Release Date: 04.09.09 | Location: All Metro Atlanta | Organization: SCORE Atlanta
Design your Website as a marketing tool using search engine optimization. SCORE's Atlanta workshop shows you how.

By: Jerry Chautin, SCORE volunteer, business columnist
SCOREing small-business
Online marketing mystic is uncloaked at SCORE workshop
"Marketing on the Internet" workshop
April 14, 9:30 a.m. to 12:30 p.m
SCORE Atlanta, 233 Peachtree Street, Ste. 1900
Details: Online at tinyurl.com/cydufq or call,
404 331 0121
Here is bad advice: Build a Web site and the world will buy your products and services.
Here is good advice: Build a Web site that sells benefits and solves problems. Furthermore, practice the mystical art of search engine optimization and you will substantially increase your sales.
Online marketing is a cost-effective way of reaching customers from coast-to-coast and around the world. But building and online presence and getting your Web site top priority on search engines is not a game for neophytes. SCORE's workshop will help you implement an online strategy to increase your business.

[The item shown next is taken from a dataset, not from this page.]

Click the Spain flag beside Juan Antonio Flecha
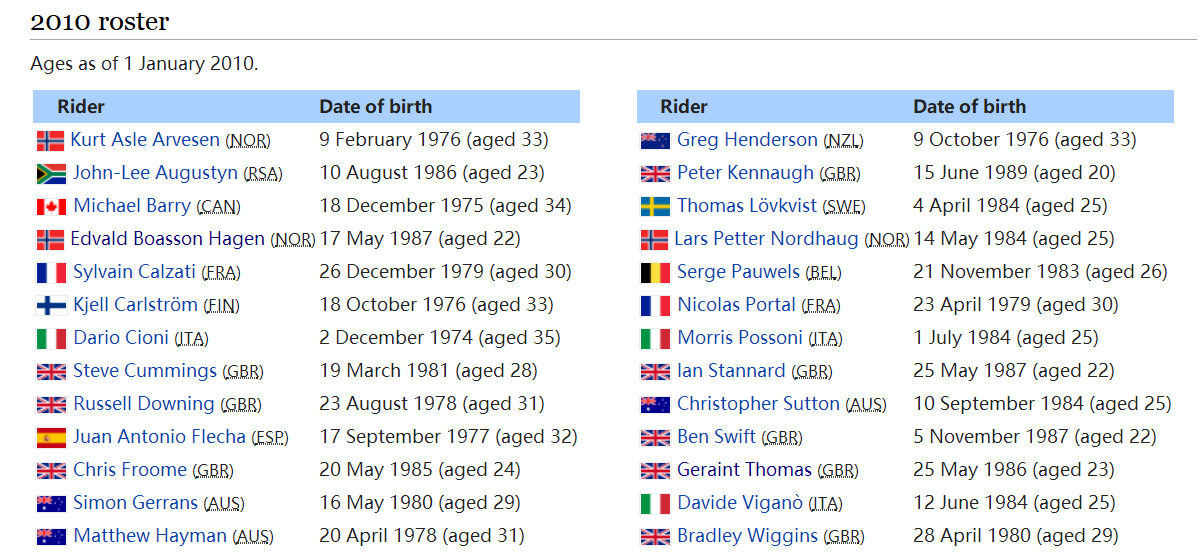Viewport: 1200px width, 558px height. pos(51,438)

Before you start designing your Web site, Bill Cooey says, "It is crucial that during the initial planning stages the competition be researched for price, for ideas on product development, and for existing market penetration." He is a volunteer business counselor with SCORE, "Counselors to America's small business," and also the principal owner of e3datasolutions, LLC. "There is a huge amount of marketing intelligence that companies used to pay millions of dollars for that can now be had for free."
Cooey's company designs Web sites and software to connect you with your customers, vendors, employees and stakeholders. You can learn more about the company at e3datasolutions.com.
A manual published by Inc Magazine and distributed by SCORE called "How to Really Market on the Internet," outlines five essentials.
■ Your Web site must deliver what it promises or your company will lose credibly.
■ The site should load quickly because shoppers will go elsewhere if they can't quickly find what they want. Avoid using large photos, sound and video clips.
■ Contact information should be easy to find. Include your physical location, phone number and fax to reassure visitors that you exist in more than just cyberspace.
■ Provide customer interaction with contests, games and instant feedback. Allow them to request information and post comments.
■ Update your site frequently if you want visitors to return.
Even if you design the perfect Web site, it is important to get high priority from search engines. Search engine optimization requires additional skills. SEO is the art of using keywords and understanding the algorithms and methodology used by Google, Yahoo and other search engines to place you near the top of page one.
Alan Zell recommends wilsonweb.com and searchengine.com for information on SEO. He is a SCORE volunteer in Portland, Oregon. But he stresses the need to combine traditional sales and marketing techniques with SEO. "The further one gets away from their prospective clients the costs go up with less results."
Cooey agrees. "SEO is not the panacea that many are led to believe," he says. "The resources spent on SEO in most cases can be better used by attending networking events or replying to posts at relevant industry blogs."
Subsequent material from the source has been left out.